La gran lección de "El discurso del Rey", la película ganadora del Premio Óscar en el 2011, es que las palabras importan.
Importan tanto en la vida personal de cada uno de nosotros como en la historia de un país.
Las magistrales actuaciones de Colín Firth y Geoffrey Rush nos permiten advertir la lucha de un hombre que tiene todo el poder y que debe enfrentarse al desafío más elemental de todos: conquistar sus propias palabras, hacerlas suyas para poder llegar a reinar de verdad y para guiar a su pueblo en las difíciles horas de la guerra.
En un momento de la película, el Rey Jorge VI repasa con su familia la ceremonia de coronación a partir de la filmación del evento. El documental sigue corriendo y aparece de pronto un encendido discurso de Hitler a sus tropas, que sumaban decenas de miles de soldados. Jorge VI, el rey tartamudo, mira la pantalla seguramente pensando en el gran reto que tendrá que enfrentar Inglaterra para frenar a la todopoderosa Alemania.

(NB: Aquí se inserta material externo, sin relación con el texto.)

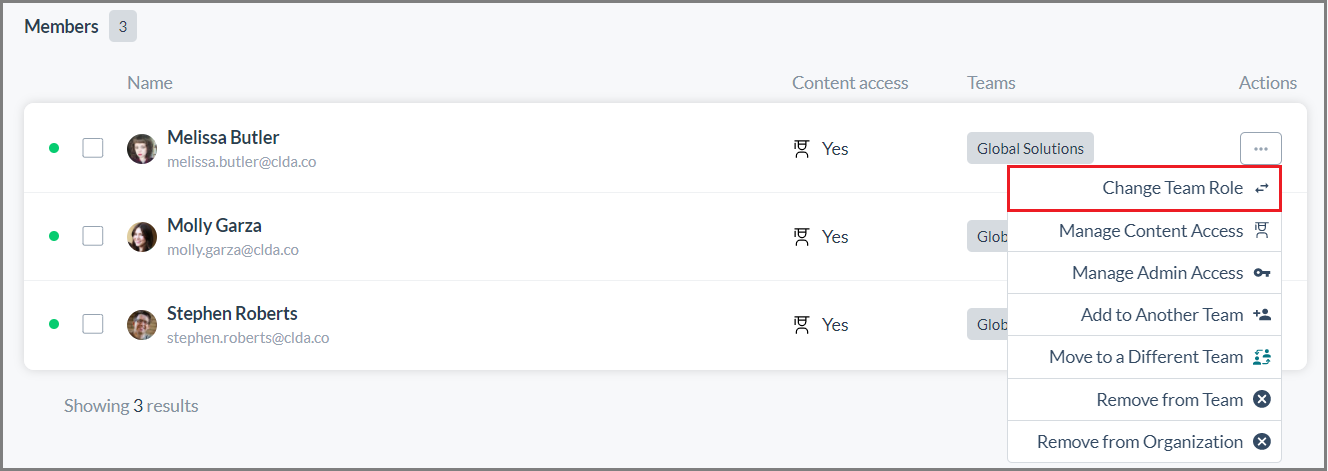The width and height of the screenshot is (1328, 471).
Task: Click the X icon beside Remove from Team
Action: 1262,399
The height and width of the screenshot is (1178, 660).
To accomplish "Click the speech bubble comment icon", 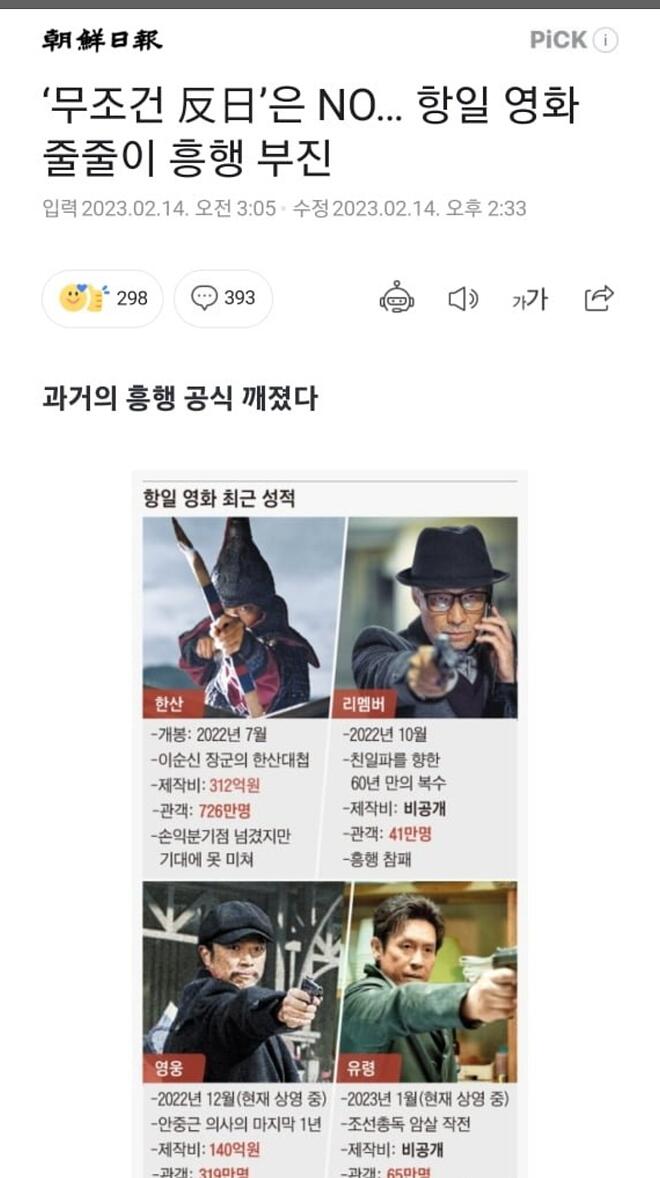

El Rey observa con atención y con algo de envidia a Hitler en su eficaz tarea de motivador de sus tropas y embelesador de su pueblo. Un triste ejemplo de que también las palabras sirven para hacer el mal.
Una palabra bien dicha, pronunciada en el momento oportuno, puede cambiar el rumbo de la historia. Ya se trate de una historia de amor o del destino de un país, todo lo que hacemos es comprendido o explicado por medio del lenguaje.
Quizá hace falta recordarlo a través de la complicada historia de un rey que no podía hablar y cuyas palabras eran, para su pueblo, absolutamente esenciales. La tarea de todos los que vimos la película es honrar su mensaje y utilizar con cautela y responsabilidad cada palabra, ya sea que la queramos emplear como escudo, como espada o como refugio.